▸ What you have to do
Begin at the line containing "This screenshot has height=905, width=1031." and give again every line to the end of the records, exactly, without the pictures.

· · ·

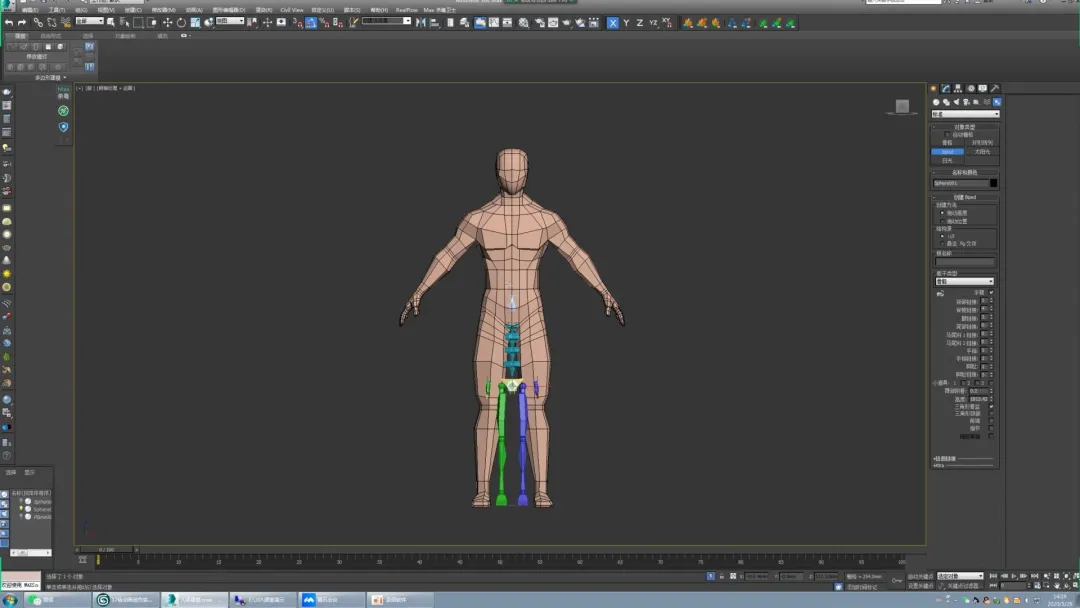Select the Rotate transform tool
Viewport: 1080px width, 608px height.
181,22
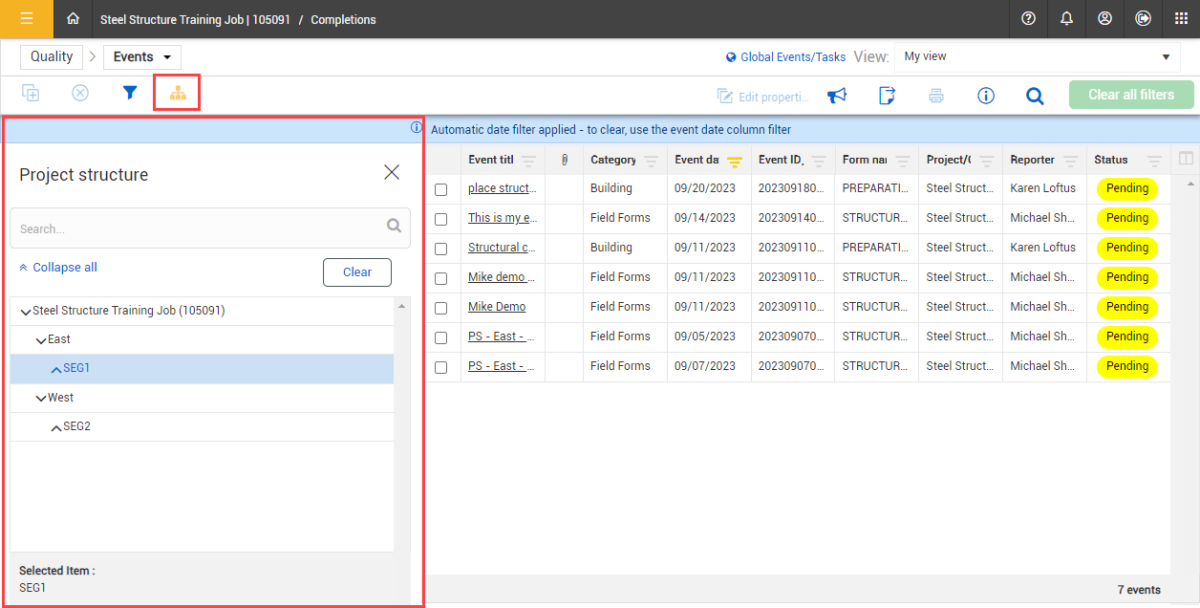Open the hamburger main menu
The height and width of the screenshot is (608, 1200).
point(27,19)
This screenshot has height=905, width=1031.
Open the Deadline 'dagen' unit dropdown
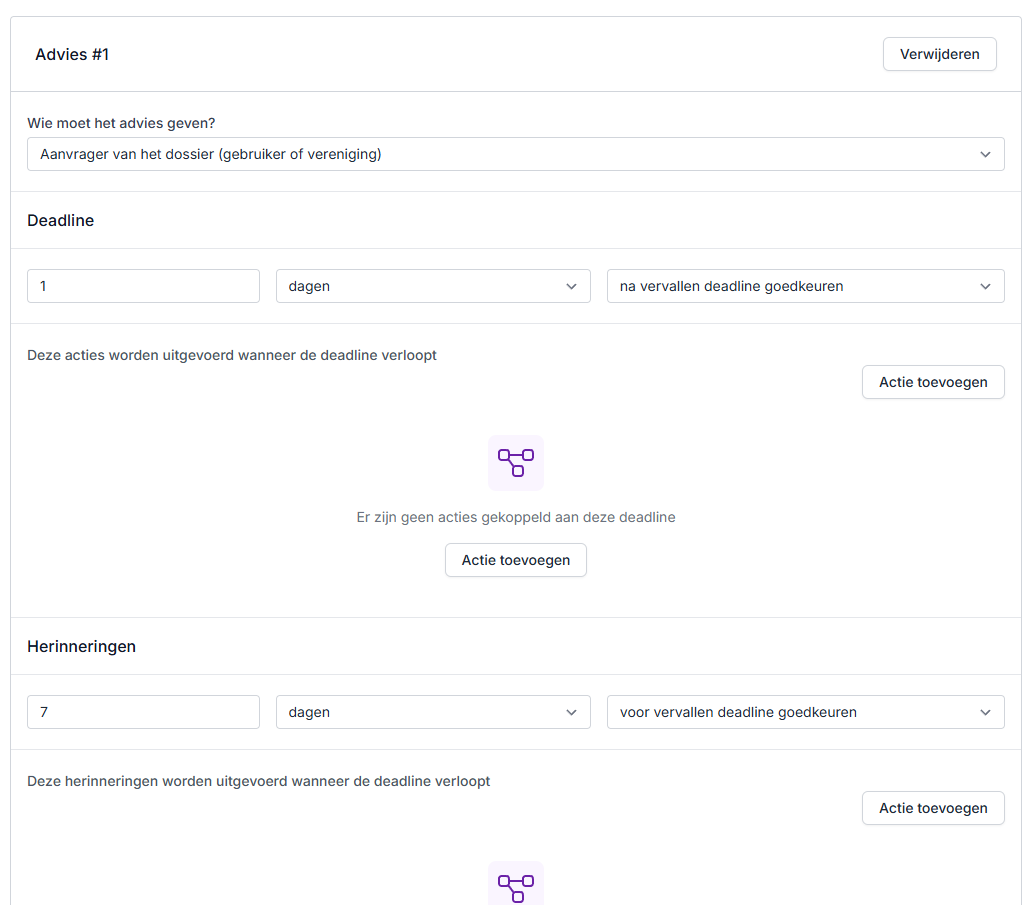[x=433, y=286]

· · ·

▸ Solution
This screenshot has height=905, width=1031.
Open the Deadline 'dagen' unit dropdown
[x=433, y=286]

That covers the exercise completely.